Earlier this month, Bonilla, a court interpreter and military veteran, announced he was entering the race to challenge Alan Grayson, the loud-mouth Florida congressman who infamously declared on the House floor during his first stint in Congress that the Republican health care plan was for sick people to “die quickly.” That comment was just one of Grayson’s many “hits.”
“I think the incumbent poses a very interesting contrast,” Bonilla told The Daily Caller at the Tortilla Coast restaurant on Capitol Hill last week while he was in town “reaching out” and introducing himself to members of the Florida congressional delegation.
“Here’s a guy — smart guy — who went to Harvard Law, who went to [Harvard’s] Kennedy [School of Government], who’s a trained economist, who has worked in telecom, in a highly regulated industry, who has acquitted himself well, and who also then comes into politics, enters the political arena, and goes into all this bombast and all this blabber,” Bonilla said of Grayson
“He has a record and that is what we will focus on in this election,” he added.

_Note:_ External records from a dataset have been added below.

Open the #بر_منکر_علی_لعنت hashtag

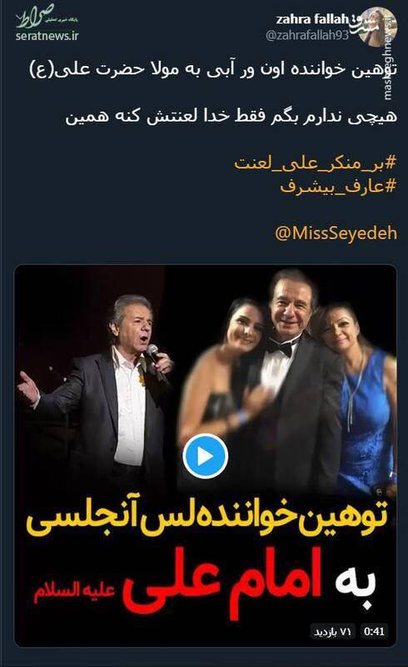315,163
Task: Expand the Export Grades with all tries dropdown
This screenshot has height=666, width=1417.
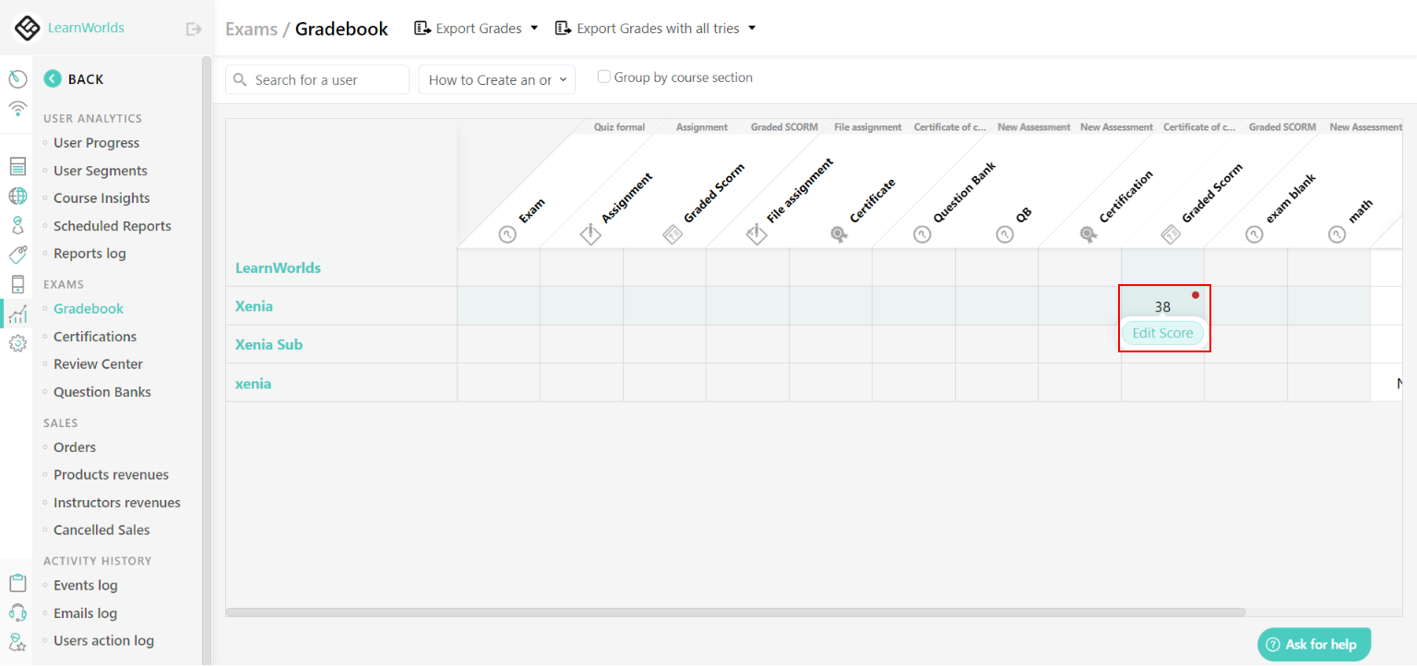Action: click(x=655, y=28)

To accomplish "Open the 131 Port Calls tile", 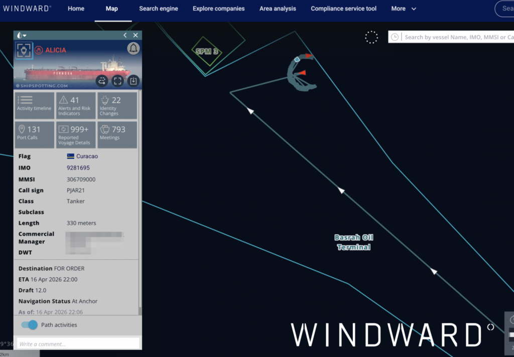I will (34, 134).
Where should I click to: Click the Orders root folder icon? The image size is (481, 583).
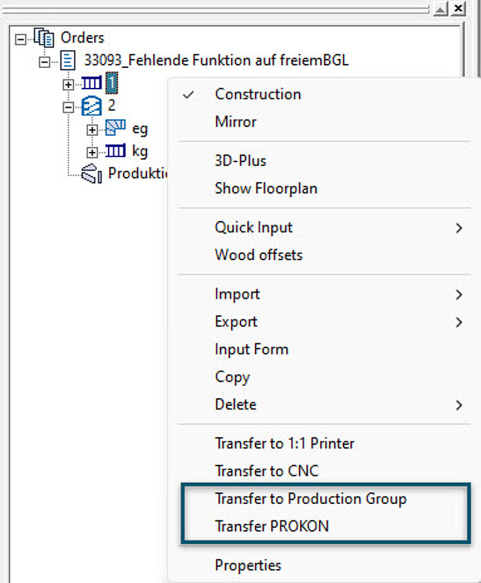(44, 38)
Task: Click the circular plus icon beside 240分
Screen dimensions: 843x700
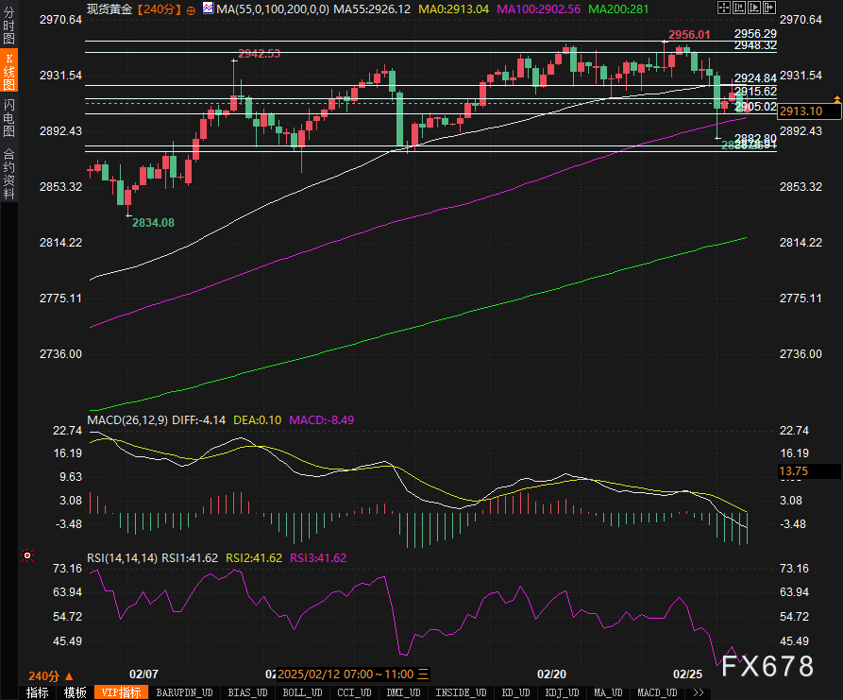Action: tap(192, 9)
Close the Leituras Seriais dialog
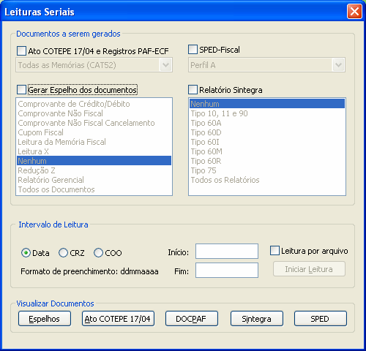Screen dimensions: 366x351 pyautogui.click(x=354, y=12)
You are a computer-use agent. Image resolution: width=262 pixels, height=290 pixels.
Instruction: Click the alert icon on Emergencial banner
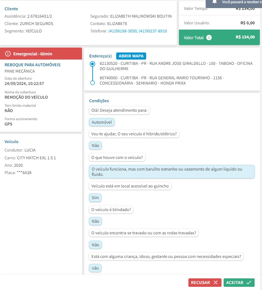8,54
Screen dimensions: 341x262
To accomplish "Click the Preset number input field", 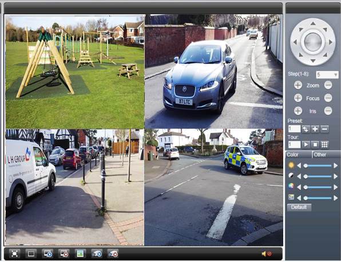I will coord(294,129).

The 42-year-old Republican was born in Brooklyn, New York to Puerto Rico immigrant parents who he says came to America to “pursue the American dream.” He would spend his middle school and high school years in Puerto Rico with his mother before joining the military — first the Marine Corps Reserves and then active duty in the Navy.
Bonilla is quick to note his military background, but when asked whether he does this in order to contrast himself with Grayson, who didn’t serve in the military, Bonilla says “not necessarily.”

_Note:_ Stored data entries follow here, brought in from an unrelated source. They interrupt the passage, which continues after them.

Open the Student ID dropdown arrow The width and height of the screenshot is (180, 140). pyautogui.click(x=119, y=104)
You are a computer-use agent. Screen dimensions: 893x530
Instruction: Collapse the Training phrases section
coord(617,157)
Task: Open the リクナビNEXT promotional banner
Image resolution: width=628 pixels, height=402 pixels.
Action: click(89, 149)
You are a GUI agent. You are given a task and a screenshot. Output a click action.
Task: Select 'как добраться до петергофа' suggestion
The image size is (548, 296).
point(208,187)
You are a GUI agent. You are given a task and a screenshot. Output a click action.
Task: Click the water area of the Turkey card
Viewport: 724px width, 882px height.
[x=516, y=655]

“I bring it up because it is apart of me, it is a part of my formation, it is apart of my life experience, that I am going to bring to the race and to the district,” he said.
Unseating Grayson won’t be easy. Grayson, who is popular with the leftwing of his party, served one term in Congress after winning election in 2008, but was then voted out of office during the tea party wave of 2010. But in 2012, he was sent back to the House from the newly reconfigured 9th Congressional District, which includes part of Orlando, with 63 percent of the vote. The Cook Political Report lists the district as leaning Democratic.

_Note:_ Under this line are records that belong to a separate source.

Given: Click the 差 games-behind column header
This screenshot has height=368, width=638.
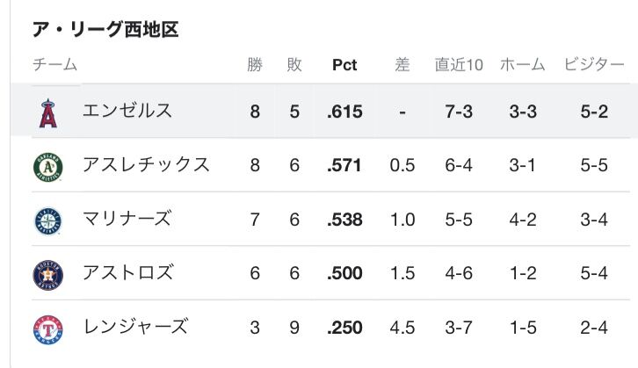Looking at the screenshot, I should [x=402, y=65].
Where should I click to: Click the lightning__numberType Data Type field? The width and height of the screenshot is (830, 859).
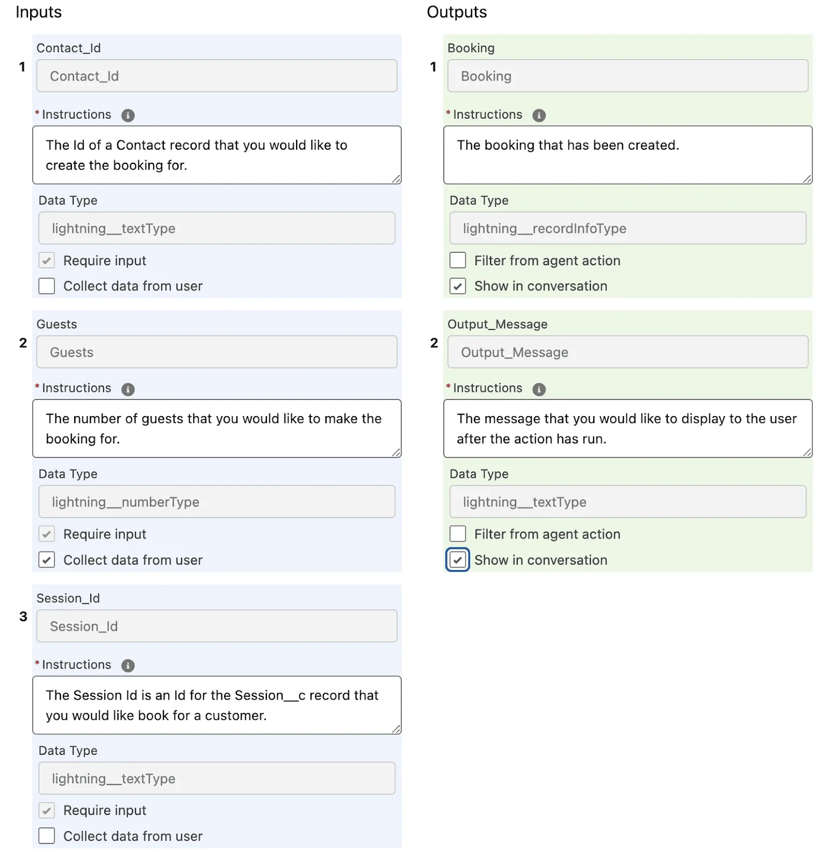[216, 502]
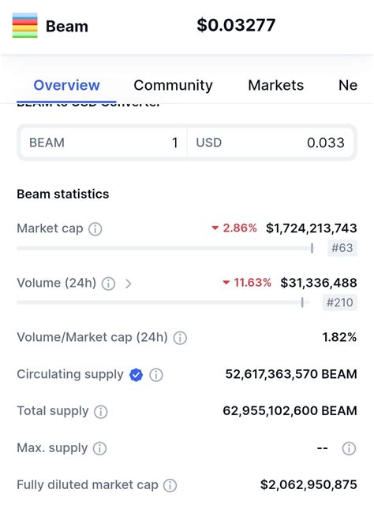Click the #63 market cap rank badge
The image size is (374, 508).
(342, 248)
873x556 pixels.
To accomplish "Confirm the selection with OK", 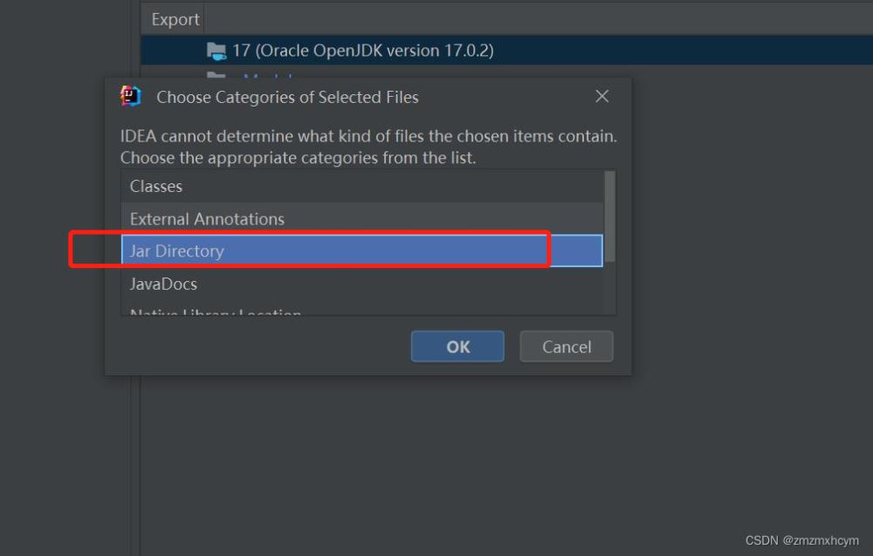I will [x=457, y=347].
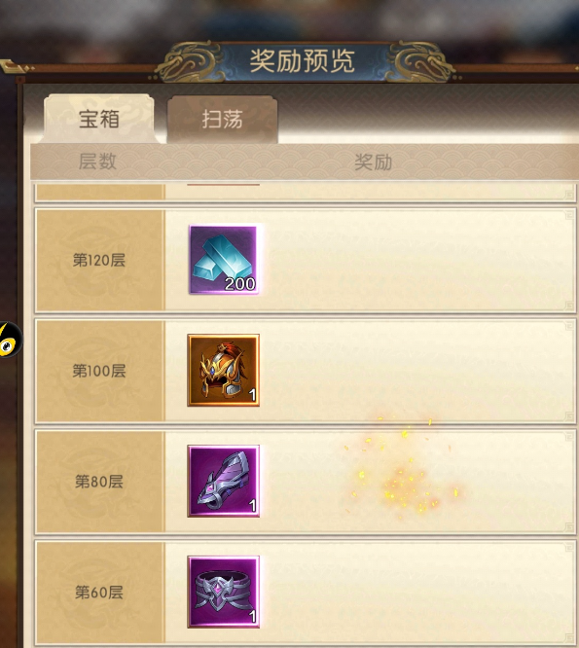Switch to the 宝箱 tab
The height and width of the screenshot is (648, 579).
pos(99,119)
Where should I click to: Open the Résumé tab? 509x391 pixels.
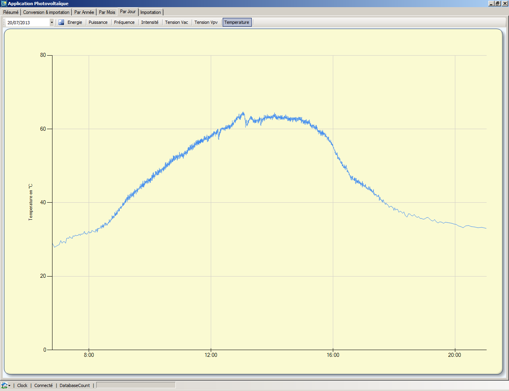[11, 12]
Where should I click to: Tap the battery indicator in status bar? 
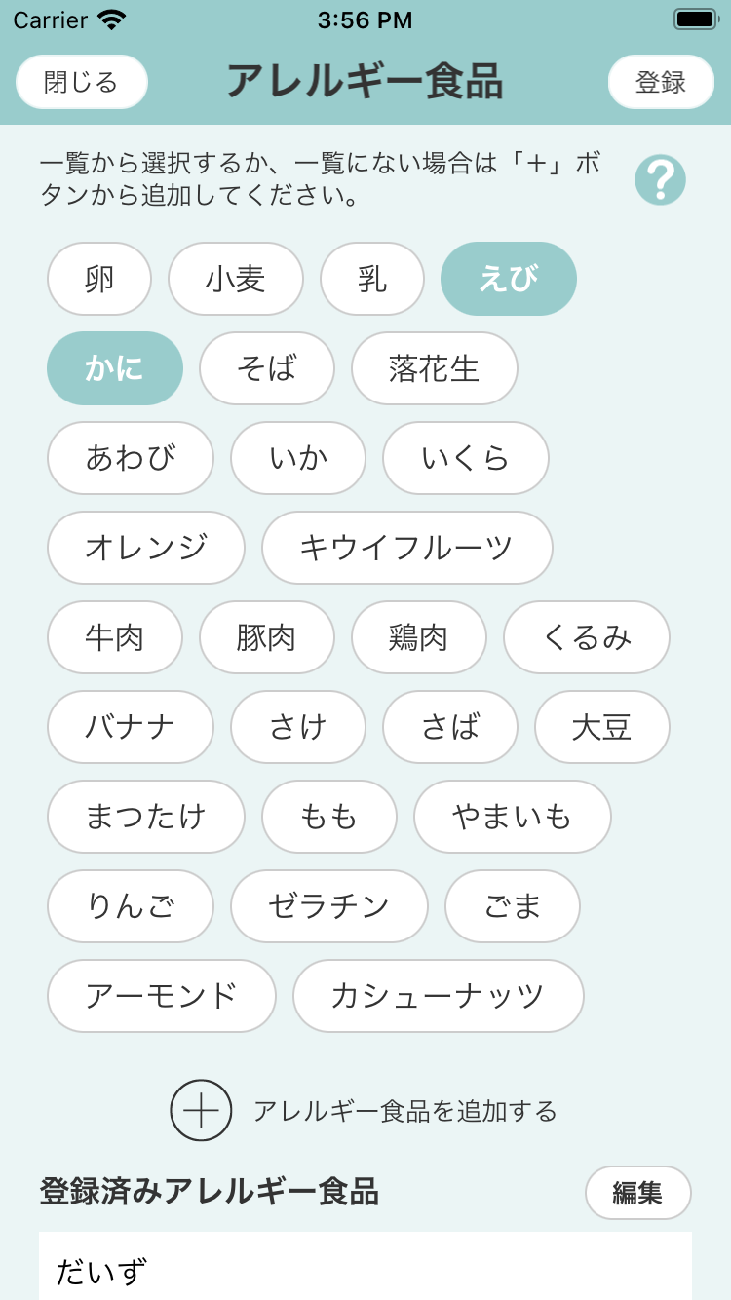pos(696,19)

Bonilla believes he can win the district over, including by reaching out to Hispanics, who compose over 40 percent of the district’s residents.
“We have to understand — and this is something that the right needs to understand — is that you have to separate policy from outreach,” Bonilla said.
“Outreach is not policy. Policy is not outreach. You have to do both hand and hand, but you can’t confuse one with the other. So we are going to do outreach in those neighborhoods. We’re not going to take anything for granted. You can’t just show up and claim heritage and be entitled to anything. … You have to go out there and you have to compete and you have to make the case.”